O cerne da proposta é aproveitar o sucesso das comunidades indígenas e tradicionais para desenvolver novas economias, que poderiam proteger grande parte da Amazônia e, ao mesmo tempo, melhorar os meios de subsistência, a saúde e a segurança alimentar das muitas pessoas que aí vivem. Estes modelos econômicos são conhecidos como sociobioeconomias (SBEs), e já podem ser vistos em ação no Mato Grosso, de acordo com o pesquisador Oscar Zalla Sampaio Neto, da UFMT.
Desde em 2023, pesquisadores da área de ciência e tecnologia de alimentos da UFMT, em parceria com grupos de pesquisa de outras 06 universidades brasileiras, desenvolvem o projeto Fortalecimento da cadeia de valor da castanha-do-Brasil: uma abordagem focada na Cooperativa dos Agricultores do Vale do Amanhecer (Juruena/MT), aprovado no âmbito da Iniciativa Amazônia +10.
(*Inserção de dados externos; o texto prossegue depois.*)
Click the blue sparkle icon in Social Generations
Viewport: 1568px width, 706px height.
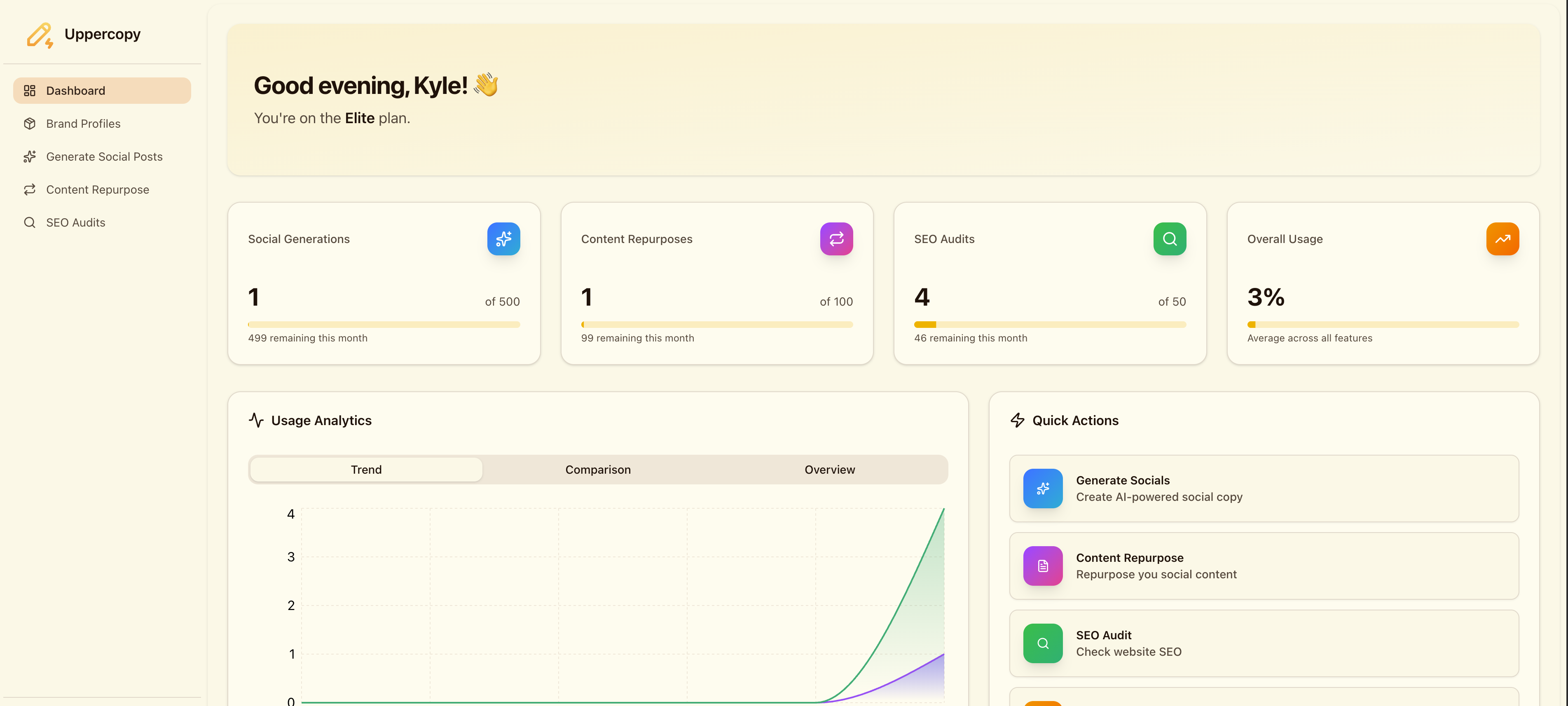click(503, 238)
“A UFMT tem um histórico de 20 anos no desenvolvimento de tecnologias sociais, aquelas criadas no diálogo direto com as comunidades que devem tirar proveito delas. Dentre as iniciativas apoiadas pela Instituição está a da COOPAVAM, uma cooperativa na região de Juruena que coleta e processa castanhas para produção de óleo, utilizado em cosméticos, e de alimentos, com venda nacional e exportação”, afirmou.
O modelo SBEs é focado em usar e restaurar ecossistemas de forma sustentável, e apoiar populações indígenas e comunidades tradicionais. As SBEs vão desde o ecoturismo, a colheita e processamento sustentáveis de produtos produtos florestais não madeireiros em alimentos, bebidas, roupas e medicamentos.
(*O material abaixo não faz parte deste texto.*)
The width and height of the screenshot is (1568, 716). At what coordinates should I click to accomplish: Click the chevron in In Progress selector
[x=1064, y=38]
“A COOPAVAM surgiu no assentamento Vale do Amanhecer, onde há uma reserva florestal comunitária. No início eles utilizavam apenas essa reserva para a coleta de castanha do brasil, mas com o crescimento da cooperativa, passaram a incluir as comunidades indígenas ao redor, que coletam em suas próprias terras. Isso faz com que a floresta em si gere renda para as comunidades, diminuindo a pressão sobre o desmatamento e mantendo a sustentabilidade do processo”.
Hoje, a operação da COOPAVAM envolve aproximadamente 400 pessoas, que têm como principal fonte de renda as atividades vinculadas à cooperativa, resultando em uma melhoria considerável em sua qualidade de vida.
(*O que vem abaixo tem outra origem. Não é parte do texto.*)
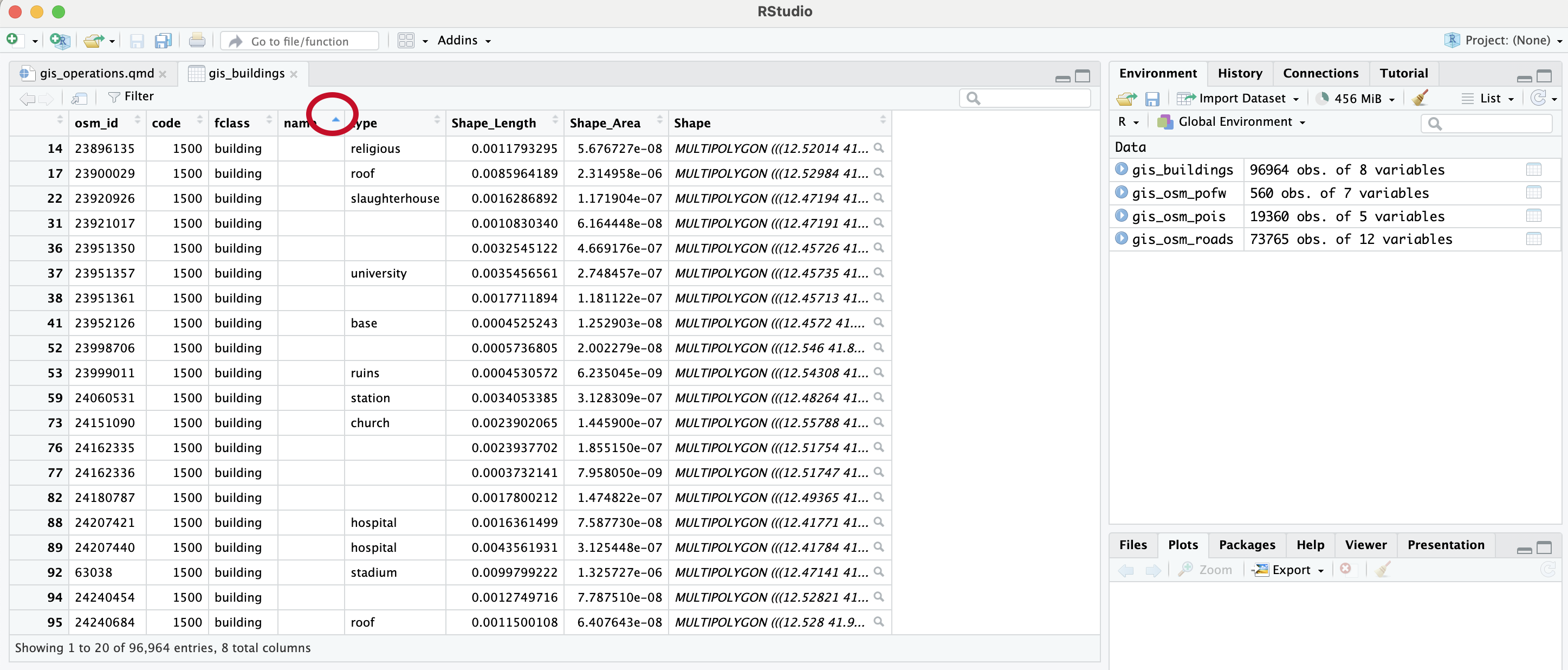
Task: Click magnifier in row 14 Shape cell
Action: 878,148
“Pelo seu histórico de atuação, a UFMT tem papel central nesse projeto, tanto na articulação, para que houvesse apoio de outros parceiros, quanto na aproximação com a COOPAVAM. Tudo isso foi construído em diálogo constante, que é outro aspecto fundamental das SBEs, a salvaguarda dos processos decisórios das comunidades envolvidas”.
No artigo publicado na revista Nature Ecology and Evolution, os pesquisadores apresentam recomendações e salvaguardas para o desenvolvimento das SBEs. Sob um modelo de SBEs, os subsídios governamentais seriam direcionados para o desenvolvimento sustentável. Eles também descrevem como construir conexões entre políticas rurais e urbanas nas SBEs.
Outras mudanças políticas que poderiam dar suporte a um modelo SBEs incluem redirecionar o financiamento para atividades de conservação e restauração, apoiar empreendimentos comunitários e garantir processos participativos para garantir benefícios inclusivos e de longo prazo.
“É possível ter uma economia forte e que funcione para todos quando ousamos desenvolver novos modelos e visões que reconheçam a interconexão entre pessoas e natureza”, disse Garrett. “Ao popularizar essas ideias, investir em pessoas e empresas que estão fazendo a diferença e apoiar a pesquisa em inovação, podemos apoiar uma transformação tanto na conservação quanto no desenvolvimento na Amazônia”.
“O modelo SBEs pode ajudar a proteger a Amazônia e seu povo, evitando desastres climáticos e de biodiversidade, mas é preciso haver vontade política para que isso aconteça.”